Exercise prompt — Format every line of the listing below as a numbered list, leaving out the blank lines.

Pointing records for text and elements
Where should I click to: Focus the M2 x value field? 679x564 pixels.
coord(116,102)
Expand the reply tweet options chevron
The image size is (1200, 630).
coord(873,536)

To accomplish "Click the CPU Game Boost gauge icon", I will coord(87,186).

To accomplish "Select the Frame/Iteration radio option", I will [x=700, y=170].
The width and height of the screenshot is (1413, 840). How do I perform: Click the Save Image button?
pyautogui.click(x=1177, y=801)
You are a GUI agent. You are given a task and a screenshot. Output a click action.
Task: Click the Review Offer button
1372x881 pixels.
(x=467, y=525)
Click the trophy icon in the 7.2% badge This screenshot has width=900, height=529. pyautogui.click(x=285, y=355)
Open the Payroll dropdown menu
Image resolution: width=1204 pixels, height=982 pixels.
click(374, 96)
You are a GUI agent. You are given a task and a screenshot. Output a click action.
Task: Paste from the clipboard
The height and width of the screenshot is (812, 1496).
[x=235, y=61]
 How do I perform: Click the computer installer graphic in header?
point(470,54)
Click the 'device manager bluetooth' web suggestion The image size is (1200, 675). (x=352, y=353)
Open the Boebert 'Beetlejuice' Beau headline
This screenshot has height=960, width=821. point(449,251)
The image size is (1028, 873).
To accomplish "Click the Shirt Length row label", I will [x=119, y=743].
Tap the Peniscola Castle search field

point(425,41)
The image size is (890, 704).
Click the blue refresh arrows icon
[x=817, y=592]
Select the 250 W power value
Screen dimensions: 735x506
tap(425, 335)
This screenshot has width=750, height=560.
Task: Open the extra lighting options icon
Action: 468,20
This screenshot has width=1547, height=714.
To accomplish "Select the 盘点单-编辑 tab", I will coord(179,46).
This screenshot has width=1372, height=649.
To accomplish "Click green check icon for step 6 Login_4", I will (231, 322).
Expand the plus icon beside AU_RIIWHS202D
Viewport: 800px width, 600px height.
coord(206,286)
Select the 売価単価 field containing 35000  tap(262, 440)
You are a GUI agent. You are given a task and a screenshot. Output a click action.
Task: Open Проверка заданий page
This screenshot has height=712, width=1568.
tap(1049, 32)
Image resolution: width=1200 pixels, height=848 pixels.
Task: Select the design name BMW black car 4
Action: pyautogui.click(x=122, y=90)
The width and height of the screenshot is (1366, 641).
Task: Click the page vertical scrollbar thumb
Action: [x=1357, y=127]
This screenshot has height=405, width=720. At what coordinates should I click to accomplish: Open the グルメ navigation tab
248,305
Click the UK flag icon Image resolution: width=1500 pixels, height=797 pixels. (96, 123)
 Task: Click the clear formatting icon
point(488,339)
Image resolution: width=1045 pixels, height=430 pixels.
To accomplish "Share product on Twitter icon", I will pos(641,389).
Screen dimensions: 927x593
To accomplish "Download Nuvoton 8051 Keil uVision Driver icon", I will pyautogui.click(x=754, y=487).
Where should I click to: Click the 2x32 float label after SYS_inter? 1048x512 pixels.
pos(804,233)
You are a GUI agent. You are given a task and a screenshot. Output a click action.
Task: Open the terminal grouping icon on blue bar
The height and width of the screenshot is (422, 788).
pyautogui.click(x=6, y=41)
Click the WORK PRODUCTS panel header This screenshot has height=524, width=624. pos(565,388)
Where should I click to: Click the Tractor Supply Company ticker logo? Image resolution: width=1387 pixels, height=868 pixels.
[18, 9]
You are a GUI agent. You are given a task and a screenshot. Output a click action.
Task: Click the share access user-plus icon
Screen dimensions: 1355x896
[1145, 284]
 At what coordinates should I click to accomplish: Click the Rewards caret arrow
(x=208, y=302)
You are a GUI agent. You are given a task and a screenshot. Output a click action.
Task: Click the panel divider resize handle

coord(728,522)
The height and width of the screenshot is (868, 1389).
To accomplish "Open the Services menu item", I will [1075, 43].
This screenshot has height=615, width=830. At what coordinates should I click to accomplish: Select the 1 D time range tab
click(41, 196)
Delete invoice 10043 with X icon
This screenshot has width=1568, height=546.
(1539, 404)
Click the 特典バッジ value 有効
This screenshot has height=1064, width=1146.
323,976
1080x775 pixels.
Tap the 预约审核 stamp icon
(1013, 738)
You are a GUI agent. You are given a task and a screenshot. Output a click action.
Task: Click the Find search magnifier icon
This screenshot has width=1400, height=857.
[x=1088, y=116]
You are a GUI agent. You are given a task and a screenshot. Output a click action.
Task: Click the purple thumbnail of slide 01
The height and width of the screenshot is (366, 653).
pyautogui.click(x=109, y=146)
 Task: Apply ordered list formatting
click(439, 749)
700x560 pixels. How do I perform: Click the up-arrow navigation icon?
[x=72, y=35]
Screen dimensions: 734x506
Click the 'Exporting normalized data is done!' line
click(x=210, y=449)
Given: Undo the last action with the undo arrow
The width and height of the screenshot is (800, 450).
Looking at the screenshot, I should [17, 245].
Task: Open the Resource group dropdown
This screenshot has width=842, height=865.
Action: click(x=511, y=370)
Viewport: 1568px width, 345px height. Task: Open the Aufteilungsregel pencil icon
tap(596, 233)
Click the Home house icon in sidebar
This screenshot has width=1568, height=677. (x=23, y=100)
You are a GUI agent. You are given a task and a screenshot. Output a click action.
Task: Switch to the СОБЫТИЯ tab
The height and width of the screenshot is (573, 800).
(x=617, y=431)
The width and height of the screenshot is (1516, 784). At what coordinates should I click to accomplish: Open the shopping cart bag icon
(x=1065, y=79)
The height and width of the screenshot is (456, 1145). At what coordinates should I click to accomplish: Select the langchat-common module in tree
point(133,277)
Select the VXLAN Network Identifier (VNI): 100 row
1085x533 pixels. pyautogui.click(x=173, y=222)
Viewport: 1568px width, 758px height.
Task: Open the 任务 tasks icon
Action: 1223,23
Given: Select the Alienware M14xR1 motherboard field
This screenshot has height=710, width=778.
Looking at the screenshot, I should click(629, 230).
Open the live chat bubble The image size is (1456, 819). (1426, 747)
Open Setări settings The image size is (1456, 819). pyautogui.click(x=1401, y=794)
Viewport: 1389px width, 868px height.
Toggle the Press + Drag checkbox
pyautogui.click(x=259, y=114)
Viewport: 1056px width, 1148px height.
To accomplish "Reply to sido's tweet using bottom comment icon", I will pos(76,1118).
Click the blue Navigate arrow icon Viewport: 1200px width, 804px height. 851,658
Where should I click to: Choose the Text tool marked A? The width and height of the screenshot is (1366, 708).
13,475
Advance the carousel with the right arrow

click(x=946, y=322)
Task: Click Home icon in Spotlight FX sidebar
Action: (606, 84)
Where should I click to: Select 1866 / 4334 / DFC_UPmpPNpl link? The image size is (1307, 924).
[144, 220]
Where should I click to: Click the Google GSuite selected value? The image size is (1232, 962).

In response —
1. Where should I click to: Focus the M2 x value field? 679x564 pixels.
2. coord(116,102)
3. Expand the reply tweet options chevron
4. The image size is (1200, 630).
5. coord(873,536)
6. To accomplish "Click the CPU Game Boost gauge icon", I will coord(87,186).
7. To accomplish "Select the Frame/Iteration radio option", I will [x=700, y=170].
8. The width and height of the screenshot is (1413, 840). How do I perform: Click the Save Image button?
9. pyautogui.click(x=1177, y=801)
10. You are a GUI agent. You are given a task and a screenshot. Output a click action.
11. Task: Click the Review Offer button
12. 1372x881 pixels.
13. (x=467, y=525)
14. Click the trophy icon in the 7.2% badge This screenshot has width=900, height=529. pyautogui.click(x=285, y=355)
15. Open the Payroll dropdown menu
16. Image resolution: width=1204 pixels, height=982 pixels.
17. click(374, 96)
18. You are a GUI agent. You are given a task and a screenshot. Output a click action.
19. Task: Paste from the clipboard
20. The height and width of the screenshot is (812, 1496).
21. [x=235, y=61]
22.  How do I perform: Click the computer installer graphic in header?
23. point(470,54)
24. Click the 'device manager bluetooth' web suggestion The image size is (1200, 675). (x=352, y=353)
25. Open the Boebert 'Beetlejuice' Beau headline
26. This screenshot has height=960, width=821. point(449,251)
27. The image size is (1028, 873).
28. To accomplish "Click the Shirt Length row label", I will [x=119, y=743].
29. Tap the Peniscola Castle search field
30. point(425,41)
31. The image size is (890, 704).
32. Click the blue refresh arrows icon
33. [x=817, y=592]
34. Select the 250 W power value
35. Screen dimensions: 735x506
36. tap(425, 335)
37. This screenshot has width=750, height=560.
38. Task: Open the extra lighting options icon
39. Action: 468,20
40. This screenshot has width=1547, height=714.
41. To accomplish "Select the 盘点单-编辑 tab", I will coord(179,46).
42. This screenshot has width=1372, height=649.
43. To accomplish "Click green check icon for step 6 Login_4", I will (231, 322).
44. Expand the plus icon beside AU_RIIWHS202D
45. Viewport: 800px width, 600px height.
46. coord(206,286)
47. Select the 売価単価 field containing 35000  tap(262, 440)
48. You are a GUI agent. You are given a task and a screenshot. Output a click action.
49. Task: Open Проверка заданий page
50. This screenshot has height=712, width=1568.
51. tap(1049, 32)
52. Image resolution: width=1200 pixels, height=848 pixels.
53. Task: Select the design name BMW black car 4
54. Action: pyautogui.click(x=122, y=90)
55. The width and height of the screenshot is (1366, 641).
56. Task: Click the page vertical scrollbar thumb
57. Action: [x=1357, y=127]
58. This screenshot has height=405, width=720. At what coordinates should I click to accomplish: Open the グルメ navigation tab
59. 248,305
60. Click the UK flag icon Image resolution: width=1500 pixels, height=797 pixels. (96, 123)
61.  Task: Click the clear formatting icon
62. point(488,339)
63. Image resolution: width=1045 pixels, height=430 pixels.
64. To accomplish "Share product on Twitter icon", I will pos(641,389).
65. Screen dimensions: 927x593
66. To accomplish "Download Nuvoton 8051 Keil uVision Driver icon", I will pyautogui.click(x=754, y=487).
67. Where should I click to: Click the 2x32 float label after SYS_inter? 1048x512 pixels.
68. pos(804,233)
69. You are a GUI agent. You are given a task and a screenshot. Output a click action.
70. Task: Open the terminal grouping icon on blue bar
71. The height and width of the screenshot is (422, 788).
72. pyautogui.click(x=6, y=41)
73. Click the WORK PRODUCTS panel header This screenshot has height=524, width=624. pos(565,388)
74. Where should I click to: Click the Tractor Supply Company ticker logo? Image resolution: width=1387 pixels, height=868 pixels.
75. [18, 9]
76. You are a GUI agent. You are given a task and a screenshot. Output a click action.
77. Task: Click the share access user-plus icon
78. Screen dimensions: 1355x896
79. [1145, 284]
80.  At what coordinates should I click to accomplish: Click the Rewards caret arrow
81. (x=208, y=302)
82. You are a GUI agent. You are given a task and a screenshot. Output a click action.
83. Task: Click the panel divider resize handle
84. coord(728,522)
85. The height and width of the screenshot is (868, 1389).
86. To accomplish "Open the Services menu item", I will [1075, 43].
87. This screenshot has height=615, width=830. At what coordinates should I click to accomplish: Select the 1 D time range tab
88. click(41, 196)
89. Delete invoice 10043 with X icon
90. This screenshot has width=1568, height=546.
91. (1539, 404)
92. Click the 特典バッジ value 有効
93. This screenshot has height=1064, width=1146.
94. 323,976
95. 1080x775 pixels.
96. Tap the 预约审核 stamp icon
97. (1013, 738)
98. You are a GUI agent. You are given a task and a screenshot. Output a click action.
99. Task: Click the Find search magnifier icon
100. This screenshot has width=1400, height=857.
101. [x=1088, y=116]
102. You are a GUI agent. You are given a task and a screenshot. Output a click action.
103. Task: Click the purple thumbnail of slide 01
104. The height and width of the screenshot is (366, 653).
105. pyautogui.click(x=109, y=146)
106.  Task: Apply ordered list formatting
107. click(439, 749)
108. 700x560 pixels. How do I perform: Click the up-arrow navigation icon?
109. [x=72, y=35]
110. Screen dimensions: 734x506
111. Click the 'Exporting normalized data is done!' line
112. click(x=210, y=449)
113. Given: Undo the last action with the undo arrow
114. The width and height of the screenshot is (800, 450).
115. Looking at the screenshot, I should [17, 245].
116. Task: Open the Resource group dropdown
117. This screenshot has width=842, height=865.
118. Action: click(x=511, y=370)
119. Viewport: 1568px width, 345px height. Task: Open the Aufteilungsregel pencil icon
120. tap(596, 233)
121. Click the Home house icon in sidebar
122. This screenshot has width=1568, height=677. (x=23, y=100)
123. You are a GUI agent. You are given a task and a screenshot. Output a click action.
124. Task: Switch to the СОБЫТИЯ tab
125. The height and width of the screenshot is (573, 800).
126. (x=617, y=431)
127. The width and height of the screenshot is (1516, 784). At what coordinates should I click to accomplish: Open the shopping cart bag icon
128. (x=1065, y=79)
129. The height and width of the screenshot is (456, 1145). At what coordinates should I click to accomplish: Select the langchat-common module in tree
130. point(133,277)
131. Select the VXLAN Network Identifier (VNI): 100 row
132. 1085x533 pixels. pyautogui.click(x=173, y=222)
133. Viewport: 1568px width, 758px height.
134. Task: Open the 任务 tasks icon
135. Action: 1223,23
136. Given: Select the Alienware M14xR1 motherboard field
137. This screenshot has height=710, width=778.
138. Looking at the screenshot, I should click(629, 230).
139. Open the live chat bubble The image size is (1456, 819). (1426, 747)
140. Open Setări settings The image size is (1456, 819). pyautogui.click(x=1401, y=794)
141. Viewport: 1389px width, 868px height.
142. Toggle the Press + Drag checkbox
143. pyautogui.click(x=259, y=114)
144. Viewport: 1056px width, 1148px height.
145. To accomplish "Reply to sido's tweet using bottom comment icon", I will pos(76,1118).
146. Click the blue Navigate arrow icon Viewport: 1200px width, 804px height. 851,658
147. Where should I click to: Choose the Text tool marked A? The width and height of the screenshot is (1366, 708).
148. 13,475
149. Advance the carousel with the right arrow
150. click(x=946, y=322)
151. Task: Click Home icon in Spotlight FX sidebar
152. Action: (606, 84)
153. Where should I click to: Select 1866 / 4334 / DFC_UPmpPNpl link? The image size is (1307, 924).
154. [144, 220]
155. Where should I click to: Click the Google GSuite selected value? The image size is (1232, 962).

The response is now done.